The counterclockwise flow around the low-pressure system also meant most individual thunderstorms were traveling due south to north while gradually building eastward. That south to north motion meant that any cells that formed along a south to north stationary boundary draped across north-central Alabama could “backbuild” and train, or move along the same areas continuously, leading to staggering totals.
The Birmingham flooding follows numerous other extreme rain events in recent months throughout the Northern Hemisphere. Earlier this week, a deluge in northwest Italy unleashed 29 inches of rain in 12 hours, a record for Europe.
Scientists have found that human-caused climate change and the resulting rising temperatures are intensifying heavy downpours.
In its review of the science published this summer, the Intergovernmental Panel on Climate Change reported that heavy precipitation events have increased since the 1950s over most land areas. With more warming, the panel projects, heavy precipitation events will intensify further, increasing by 7 percent for every 1.8 degrees Fahrenheit (1 Celsius) of warming.
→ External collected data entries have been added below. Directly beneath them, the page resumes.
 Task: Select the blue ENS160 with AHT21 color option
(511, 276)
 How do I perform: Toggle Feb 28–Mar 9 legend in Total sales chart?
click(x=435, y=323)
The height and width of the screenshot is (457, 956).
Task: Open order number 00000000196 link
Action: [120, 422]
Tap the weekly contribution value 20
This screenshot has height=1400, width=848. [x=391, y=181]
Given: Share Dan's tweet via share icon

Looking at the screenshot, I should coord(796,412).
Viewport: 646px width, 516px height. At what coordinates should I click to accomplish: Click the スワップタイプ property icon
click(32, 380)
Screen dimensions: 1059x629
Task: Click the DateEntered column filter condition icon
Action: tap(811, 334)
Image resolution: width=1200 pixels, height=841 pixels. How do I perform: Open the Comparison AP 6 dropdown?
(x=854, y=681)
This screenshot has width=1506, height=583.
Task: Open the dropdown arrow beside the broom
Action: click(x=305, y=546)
A flash flood watch remains in effect for much of northern and eastern Alabama and northern Georgia and has been extended into the western Carolinas as the cutoff low lumbers northeastward.
On Thursday, the heaviest rain is forecast to concentrate in northeast Georgia into extreme western North Carolina, including Asheville, where the Weather Service has declared a moderate risk of excessive rainfall.
On Thursday morning, flash flood warnings were in effect just to the northeast of Asheville, where two to five inches of rain had fallen and “life-threatening” flash flooding was underway.
By Friday, the heaviest rain is forecast to shift toward southwest Virginia and central North Carolina although its intensity may ease some and the Weather Service has characterized the risk of excessive rainfall as “marginal.”